L’Association du port de plaisance de Joinville-le-Pont a expédié, le 23 janvier 2011, une « lettre ouverte aux usagers du port » baptisée « Qui l’eu crue ? »

Dans cette lettre, elle veut « répondre aux nombreuses questions » au sujet de la situation du port face à la crue actuelle « qui n’est pas exceptionnelle », rappelle-t-elle.

L’association assure avoir essayé de sensibiliser la mairie. Mais elle constate que « beaucoup se sont plaint d’être abandonnés par les responsables du port, notamment les riverains des quais », et elle exprime de vives inquiétudes au sujet de la solidité des pontons.

Les responsables de l’association, présidée par Olivier Lebaillif, constatent « l’improvisation devant les évènements, eux prévisibles chaque année ». Ils se plaignent de n’avoir eu aucune réponse à un courrier du 6 janvier 2011 réclamant une réunion qui permette d’échanger des points de vue et des idées « pour éviter une catastrophe matérielle ou humaine. »

L’association s’étonne que la distribution de l’eau ne soit plus assurée en raison de « risques bactériologiques. »

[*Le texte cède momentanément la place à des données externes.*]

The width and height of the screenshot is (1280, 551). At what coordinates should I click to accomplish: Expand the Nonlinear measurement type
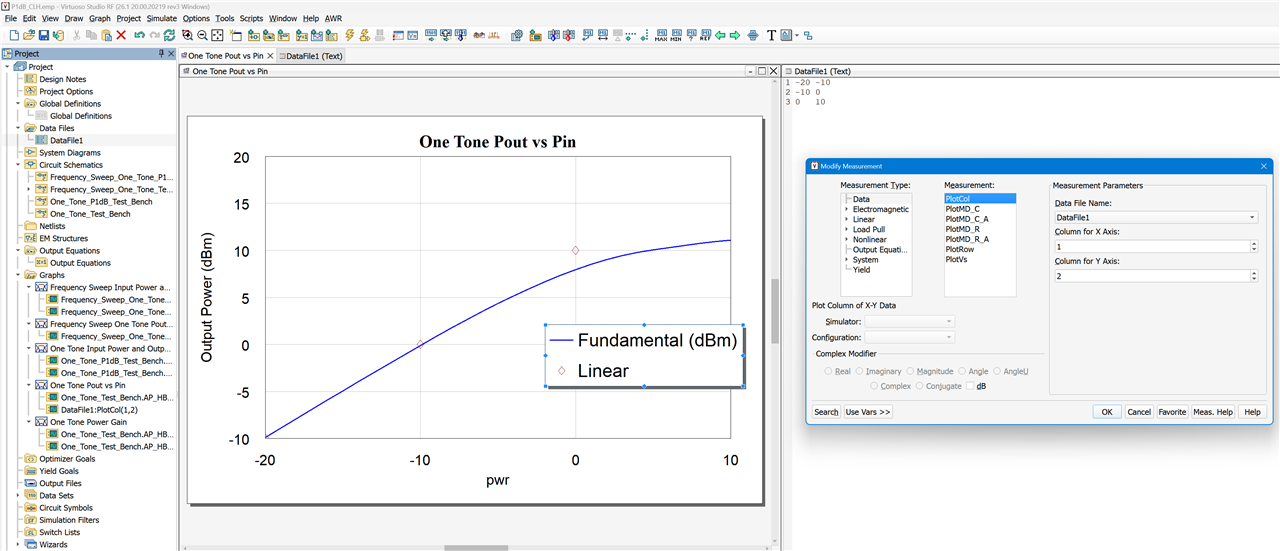click(x=846, y=240)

Pour l’organisation qui représente les propriétaires de bateaux d’un des deux seuls ports de plaisance du département, avec celui de Nogent, « le résultat de cette situation est visible, chacun a bricolé avec plus ou moins de bonheur les dispositifs de préservation des bateaux et des hommes et le port ressemble par endroit à un enchevêtrement anarchique. »

L’absence de dialogue est la principale réclamation : « le dialogue étant impossible, que reste t-il ? » s’interrogent les auteurs de la lettre ouverte.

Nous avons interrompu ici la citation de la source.